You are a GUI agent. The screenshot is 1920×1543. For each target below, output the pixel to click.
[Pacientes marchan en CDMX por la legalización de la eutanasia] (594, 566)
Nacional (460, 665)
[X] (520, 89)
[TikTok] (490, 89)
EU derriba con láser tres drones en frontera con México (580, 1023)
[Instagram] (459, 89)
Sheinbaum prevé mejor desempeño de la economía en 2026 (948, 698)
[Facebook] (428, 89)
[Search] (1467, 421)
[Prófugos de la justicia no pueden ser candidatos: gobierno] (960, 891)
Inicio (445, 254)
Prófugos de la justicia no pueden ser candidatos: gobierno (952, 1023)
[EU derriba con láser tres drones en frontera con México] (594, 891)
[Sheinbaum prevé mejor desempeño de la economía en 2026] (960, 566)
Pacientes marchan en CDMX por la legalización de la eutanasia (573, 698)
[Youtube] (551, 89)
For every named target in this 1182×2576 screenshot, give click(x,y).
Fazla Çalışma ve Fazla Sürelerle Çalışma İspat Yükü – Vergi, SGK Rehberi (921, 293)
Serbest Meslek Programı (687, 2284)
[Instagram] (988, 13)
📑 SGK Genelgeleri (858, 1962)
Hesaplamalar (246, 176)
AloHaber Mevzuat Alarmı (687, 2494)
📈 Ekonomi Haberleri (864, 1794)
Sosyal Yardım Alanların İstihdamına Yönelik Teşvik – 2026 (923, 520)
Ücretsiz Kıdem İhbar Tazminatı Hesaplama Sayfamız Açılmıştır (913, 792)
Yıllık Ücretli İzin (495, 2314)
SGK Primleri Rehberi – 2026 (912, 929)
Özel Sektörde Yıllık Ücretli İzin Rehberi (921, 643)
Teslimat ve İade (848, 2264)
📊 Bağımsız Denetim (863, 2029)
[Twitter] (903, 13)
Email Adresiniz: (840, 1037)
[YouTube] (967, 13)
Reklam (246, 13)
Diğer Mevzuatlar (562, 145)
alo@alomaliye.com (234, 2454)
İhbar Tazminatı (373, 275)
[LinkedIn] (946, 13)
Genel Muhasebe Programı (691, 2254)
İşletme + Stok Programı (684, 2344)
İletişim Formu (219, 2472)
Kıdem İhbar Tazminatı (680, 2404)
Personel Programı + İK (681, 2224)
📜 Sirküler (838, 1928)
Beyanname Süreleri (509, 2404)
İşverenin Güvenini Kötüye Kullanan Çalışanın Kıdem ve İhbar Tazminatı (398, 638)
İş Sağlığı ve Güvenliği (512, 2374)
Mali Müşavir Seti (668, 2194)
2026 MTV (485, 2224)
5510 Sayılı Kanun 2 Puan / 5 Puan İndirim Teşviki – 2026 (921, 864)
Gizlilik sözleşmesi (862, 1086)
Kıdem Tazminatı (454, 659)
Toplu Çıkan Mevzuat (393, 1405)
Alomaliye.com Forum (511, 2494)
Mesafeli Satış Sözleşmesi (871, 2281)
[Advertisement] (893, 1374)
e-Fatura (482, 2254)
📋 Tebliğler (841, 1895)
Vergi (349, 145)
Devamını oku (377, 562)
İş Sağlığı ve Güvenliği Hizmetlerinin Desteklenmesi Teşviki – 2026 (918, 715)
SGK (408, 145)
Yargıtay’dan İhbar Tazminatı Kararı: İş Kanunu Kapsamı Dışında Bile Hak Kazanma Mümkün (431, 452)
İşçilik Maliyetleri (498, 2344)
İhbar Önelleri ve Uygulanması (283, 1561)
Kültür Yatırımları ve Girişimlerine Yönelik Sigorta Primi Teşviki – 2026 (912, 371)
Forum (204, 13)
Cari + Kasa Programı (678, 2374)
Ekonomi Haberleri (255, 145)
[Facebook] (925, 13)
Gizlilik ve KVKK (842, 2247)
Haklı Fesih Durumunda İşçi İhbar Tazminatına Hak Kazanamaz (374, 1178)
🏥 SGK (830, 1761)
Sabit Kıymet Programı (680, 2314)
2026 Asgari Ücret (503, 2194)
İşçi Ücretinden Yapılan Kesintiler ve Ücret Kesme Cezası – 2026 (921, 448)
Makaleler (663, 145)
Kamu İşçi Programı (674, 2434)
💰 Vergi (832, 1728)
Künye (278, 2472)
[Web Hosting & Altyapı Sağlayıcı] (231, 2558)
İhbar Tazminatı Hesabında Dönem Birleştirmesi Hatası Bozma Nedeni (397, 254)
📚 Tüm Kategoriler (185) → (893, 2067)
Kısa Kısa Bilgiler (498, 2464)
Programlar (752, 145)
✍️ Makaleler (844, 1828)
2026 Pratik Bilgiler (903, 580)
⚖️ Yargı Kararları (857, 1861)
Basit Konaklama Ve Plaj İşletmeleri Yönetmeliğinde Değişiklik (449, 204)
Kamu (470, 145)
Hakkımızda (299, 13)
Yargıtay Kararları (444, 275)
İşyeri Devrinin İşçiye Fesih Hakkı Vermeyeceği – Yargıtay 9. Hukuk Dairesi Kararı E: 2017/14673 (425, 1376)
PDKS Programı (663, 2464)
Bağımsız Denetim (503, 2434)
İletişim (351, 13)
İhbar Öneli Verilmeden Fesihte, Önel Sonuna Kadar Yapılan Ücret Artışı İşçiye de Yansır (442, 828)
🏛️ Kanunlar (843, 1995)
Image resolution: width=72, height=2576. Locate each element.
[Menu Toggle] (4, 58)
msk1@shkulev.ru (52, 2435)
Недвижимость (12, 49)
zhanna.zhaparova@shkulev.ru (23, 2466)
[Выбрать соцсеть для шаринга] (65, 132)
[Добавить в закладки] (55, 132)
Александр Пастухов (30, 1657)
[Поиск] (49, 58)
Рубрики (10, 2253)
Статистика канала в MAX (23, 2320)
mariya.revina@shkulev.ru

* * * * *

:: EXERCISE ::
Copy the listing in full, and keep every word exactly as it is.

:: RESULT FOR THIS EXERCISE ::
You are a GUI agent. The screenshot is 1920×1543. For each target below, output the pixel to click.
[Pacientes marchan en CDMX por la legalización de la eutanasia] (594, 566)
Nacional (460, 665)
[X] (520, 89)
[TikTok] (490, 89)
EU derriba con láser tres drones en frontera con México (580, 1023)
[Instagram] (459, 89)
Sheinbaum prevé mejor desempeño de la economía en 2026 (948, 698)
[Facebook] (428, 89)
[Search] (1467, 421)
[Prófugos de la justicia no pueden ser candidatos: gobierno] (960, 891)
Inicio (445, 254)
Prófugos de la justicia no pueden ser candidatos: gobierno (952, 1023)
[EU derriba con láser tres drones en frontera con México] (594, 891)
[Sheinbaum prevé mejor desempeño de la economía en 2026] (960, 566)
Pacientes marchan en CDMX por la legalización de la eutanasia (573, 698)
[Youtube] (551, 89)
For every named target in this 1182×2576 screenshot, give click(x,y).
Fazla Çalışma ve Fazla Sürelerle Çalışma İspat Yükü – Vergi, SGK Rehberi (921, 293)
Serbest Meslek Programı (687, 2284)
[Instagram] (988, 13)
📑 SGK Genelgeleri (858, 1962)
Hesaplamalar (246, 176)
AloHaber Mevzuat Alarmı (687, 2494)
📈 Ekonomi Haberleri (864, 1794)
Sosyal Yardım Alanların İstihdamına Yönelik Teşvik – 2026 (923, 520)
Ücretsiz Kıdem İhbar Tazminatı Hesaplama Sayfamız Açılmıştır (913, 792)
Yıllık Ücretli İzin (495, 2314)
SGK Primleri Rehberi – 2026 (912, 929)
Özel Sektörde Yıllık Ücretli İzin Rehberi (921, 643)
Teslimat ve İade (848, 2264)
📊 Bağımsız Denetim (863, 2029)
[Twitter] (903, 13)
Email Adresiniz: (840, 1037)
[YouTube] (967, 13)
Reklam (246, 13)
Diğer Mevzuatlar (562, 145)
alo@alomaliye.com (234, 2454)
İhbar Tazminatı (373, 275)
[LinkedIn] (946, 13)
Genel Muhasebe Programı (691, 2254)
İşletme + Stok Programı (684, 2344)
İletişim Formu (219, 2472)
Kıdem İhbar Tazminatı (680, 2404)
Personel Programı + İK (681, 2224)
📜 Sirküler (838, 1928)
Beyanname Süreleri (509, 2404)
İşverenin Güvenini Kötüye Kullanan Çalışanın Kıdem ve İhbar Tazminatı (398, 638)
İş Sağlığı ve Güvenliği (512, 2374)
Mali Müşavir Seti (668, 2194)
2026 MTV (485, 2224)
5510 Sayılı Kanun 2 Puan / 5 Puan İndirim Teşviki – 2026 (921, 864)
Gizlilik sözleşmesi (862, 1086)
Kıdem Tazminatı (454, 659)
Toplu Çıkan Mevzuat (393, 1405)
Alomaliye.com Forum (511, 2494)
Mesafeli Satış Sözleşmesi (871, 2281)
[Advertisement] (893, 1374)
e-Fatura (482, 2254)
📋 Tebliğler (841, 1895)
Vergi (349, 145)
Devamını oku (377, 562)
İş Sağlığı ve Güvenliği Hizmetlerinin Desteklenmesi Teşviki – 2026 (918, 715)
SGK (408, 145)
Yargıtay’dan İhbar Tazminatı Kararı: İş Kanunu Kapsamı Dışında Bile Hak Kazanma Mümkün (431, 452)
İşçilik Maliyetleri (498, 2344)
İhbar Önelleri ve Uygulanması (283, 1561)
Kültür Yatırımları ve Girişimlerine Yönelik Sigorta Primi Teşviki – 2026 (912, 371)
Forum (204, 13)
Cari + Kasa Programı (678, 2374)
Ekonomi Haberleri (255, 145)
[Facebook] (925, 13)
Gizlilik ve KVKK (842, 2247)
Haklı Fesih Durumunda İşçi İhbar Tazminatına Hak Kazanamaz (374, 1178)
🏥 SGK (830, 1761)
Sabit Kıymet Programı (680, 2314)
2026 Asgari Ücret (503, 2194)
İşçi Ücretinden Yapılan Kesintiler ve Ücret Kesme Cezası – 2026 (921, 448)
Makaleler (663, 145)
Kamu İşçi Programı (674, 2434)
💰 Vergi (832, 1728)
Künye (278, 2472)
[Web Hosting & Altyapı Sağlayıcı] (231, 2558)
İhbar Tazminatı Hesabında Dönem Birleştirmesi Hatası Bozma Nedeni (397, 254)
📚 Tüm Kategoriler (185) → (893, 2067)
Kısa Kısa Bilgiler (498, 2464)
Programlar (752, 145)
✍️ Makaleler (844, 1828)
2026 Pratik Bilgiler (903, 580)
⚖️ Yargı Kararları (857, 1861)
Basit Konaklama Ve Plaj İşletmeleri Yönetmeliğinde Değişiklik (449, 204)
Kamu (470, 145)
Hakkımızda (299, 13)
Yargıtay Kararları (444, 275)
İşyeri Devrinin İşçiye Fesih Hakkı Vermeyeceği – Yargıtay 9. Hukuk Dairesi Kararı E: 2017/14673 (425, 1376)
PDKS Programı (663, 2464)
Bağımsız Denetim (503, 2434)
İletişim (351, 13)
İhbar Öneli Verilmeden Fesihte, Önel Sonuna Kadar Yapılan Ücret Artışı İşçiye de Yansır (442, 828)
🏛️ Kanunlar (843, 1995)
Image resolution: width=72, height=2576. Locate each element.
[Menu Toggle] (4, 58)
msk1@shkulev.ru (52, 2435)
Недвижимость (12, 49)
zhanna.zhaparova@shkulev.ru (23, 2466)
[Выбрать соцсеть для шаринга] (65, 132)
[Добавить в закладки] (55, 132)
Александр Пастухов (30, 1657)
[Поиск] (49, 58)
Рубрики (10, 2253)
Статистика канала в MAX (23, 2320)
mariya.revina@shkulev.ru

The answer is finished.